## CONSIGNES
1. Traduisez en anglais la phrase suivante, tirée du texte étudié : « Impossible donc de ne pas être bouleversé, mais impossible de ne pas être en même temps soufflé par tant de lucidité. »
2. Renvoyez à l'identique le passage du texte étudié allant de « Impossible donc de » jusqu'à « d’une rare honnêteté. ».

## TEXTE ÉTUDIÉ

Vu : l’International Slavery Museum à Liverpool et l’exposition « Bodies of Colour: Breaking with stereotypes in the wallpaper collection » présentée par à la sublimissime Whitworth Art Gallery à Manchester jusqu’en mai 2019.
Contrairement à nos grands musées qui misent bien souvent sur des expositions « blockbusters », l’International Slavery Museum à Liverpool fait le difficile choix de regarder l’histoire en face. La raison : à la fin du 18e siècle, Liverpool devient la capitale européenne de la traite transatlantique des esclaves et, à terme, ses « négriers » ont assuré le transport de près d’un million et demi d’Africains vers l’esclavage (sur la douzaine de millions répertoriés). Rien de moins.

Plusieurs textes de l’exposition permanente sont un peu succincts et conçus pour bouleverser. Les faits demeurent implacables cependant, incluant des épisodes d’autant plus ahurissants qu’ils sont récents, comme « The Tuskegee Experiment » :
« In 1932 the US Public Health Service conducted a medical experiment on 400 poor illiterate Black sharecroppers with syphilis in Tuskegee, Alabama. Calling it « bad blood », the doctors lied to the men in order to watch the effects of the illness. Their wives and babies were unknowingly infected. In 1972 the study was finally terminated. »
Et cela n’empêche pas non plus les nuances, comme au sujet des principales conséquences de l’esclavage :
« The labour and inventiveness of enslaved peoples shaped the Americas and enriched Western Europe, rather than their African homelands. »
Impossible donc de ne pas être bouleversé, mais impossible de ne pas être en même temps soufflé par tant de lucidité. En reconnaissant qu’une partie importante de son développement et de sa prospérité découlent directement du rôle clé joué dans un commerce abject, Liverpool fait preuve d’une rare honnêteté.

## DONNÉES FOURNIES

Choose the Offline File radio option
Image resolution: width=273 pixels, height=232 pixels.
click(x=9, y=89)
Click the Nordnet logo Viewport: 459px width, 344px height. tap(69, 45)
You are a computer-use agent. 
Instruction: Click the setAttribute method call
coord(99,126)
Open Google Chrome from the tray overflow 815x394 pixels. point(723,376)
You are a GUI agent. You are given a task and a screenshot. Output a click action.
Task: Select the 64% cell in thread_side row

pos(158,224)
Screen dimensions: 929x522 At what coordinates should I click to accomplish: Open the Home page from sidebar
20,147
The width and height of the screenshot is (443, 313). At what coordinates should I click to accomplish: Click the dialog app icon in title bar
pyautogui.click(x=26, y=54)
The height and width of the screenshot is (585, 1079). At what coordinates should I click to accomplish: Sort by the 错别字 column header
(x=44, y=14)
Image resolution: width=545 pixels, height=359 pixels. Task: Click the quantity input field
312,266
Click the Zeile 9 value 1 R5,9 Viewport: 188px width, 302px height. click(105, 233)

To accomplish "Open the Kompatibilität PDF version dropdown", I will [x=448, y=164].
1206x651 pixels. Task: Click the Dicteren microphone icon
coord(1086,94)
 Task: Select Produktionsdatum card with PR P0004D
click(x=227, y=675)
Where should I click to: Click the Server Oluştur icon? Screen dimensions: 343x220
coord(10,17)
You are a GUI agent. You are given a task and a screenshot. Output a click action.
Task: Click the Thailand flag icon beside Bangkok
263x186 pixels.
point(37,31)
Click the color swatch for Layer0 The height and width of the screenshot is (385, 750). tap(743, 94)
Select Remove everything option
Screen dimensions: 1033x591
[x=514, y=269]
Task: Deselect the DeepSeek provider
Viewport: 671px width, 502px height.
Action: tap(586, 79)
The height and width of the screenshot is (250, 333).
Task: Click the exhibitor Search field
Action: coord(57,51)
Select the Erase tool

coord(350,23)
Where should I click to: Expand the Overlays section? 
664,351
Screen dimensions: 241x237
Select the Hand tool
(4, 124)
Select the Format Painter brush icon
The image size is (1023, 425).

## RÉPONSES DÉTAILLÉES
1. It is therefore impossible not to be shaken, yet equally impossible not to be blown away at the same time by so much lucidity.

2.
Impossible donc de ne pas être bouleversé, mais impossible de ne pas être en même temps soufflé par tant de lucidité. En reconnaissant qu’une partie importante de son développement et de sa prospérité découlent directement du rôle clé joué dans un commerce abject, Liverpool fait preuve d’une rare honnêteté.